Everyone knows Jon Gosselin kind of a tool, but I’m having trouble scoffing at him for refusing an appearance on a Florida radio station’s morning show. They apparently offered him two Applebee’s gift cards, which is a lot less than his appearance fee of a whopping $10,000-$12,000. Ten grand! Pssst, you guys, goofballs in Ed Hardy shirts will show up places for a lot less money than that.

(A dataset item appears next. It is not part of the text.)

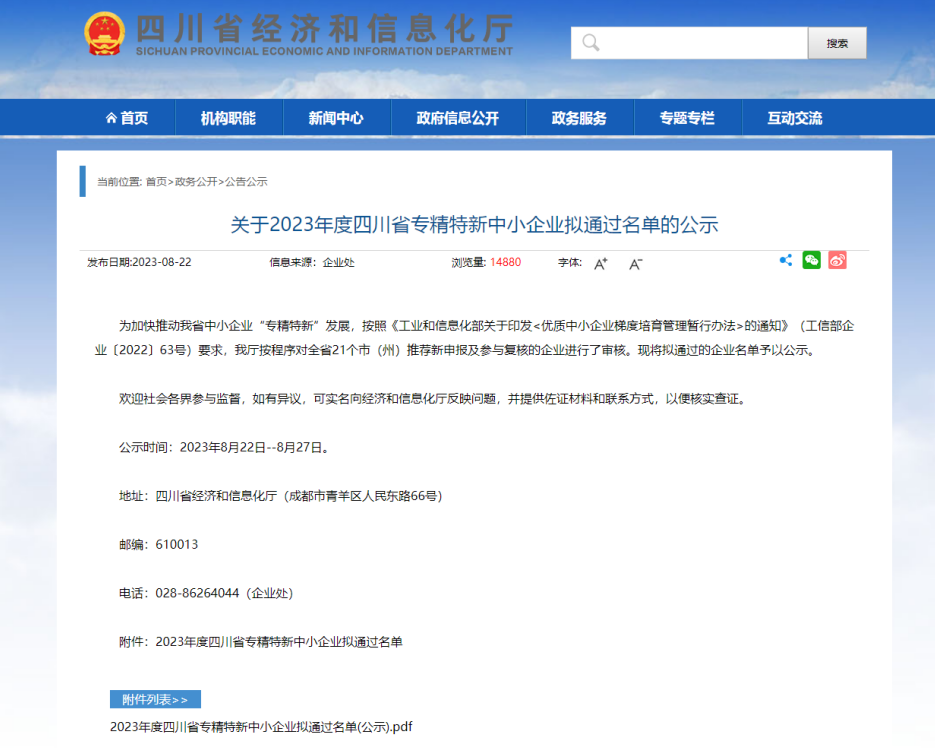The image size is (935, 748).
Task: Open the 新闻中心 section
Action: (336, 118)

I guess I’m supposed to pooh-pooh Jon’s asking price, because he’s basically talentless and is a scourge on society, but eh. (I’m actually more surprised that the person booking guests for the show does so through a Yahoo email address.) It doesn’t make me happy necessarily or proud of American culture at the moment, but isn’t Jon Gosselin $10,000 worth of famous? He’s, you know, really, really famous. It’s probably not lasting fame — just ask any former Real Worlder, if you can remember any of their names — nor is it something the collective public ought to be proud of, this desire to elevate someone’s profile so we can more gleefully contribute to their demise. But it’s there.
Save your money, radio show, and instead of booking Jon twice, buy yourself a cupcake car. It’ll probably last longer, and it’s much more fun than a halfway divorced manchild father of eight who wears garish CZ earrings. You’re with me, right, PopWatchers? Cupcake cars for all?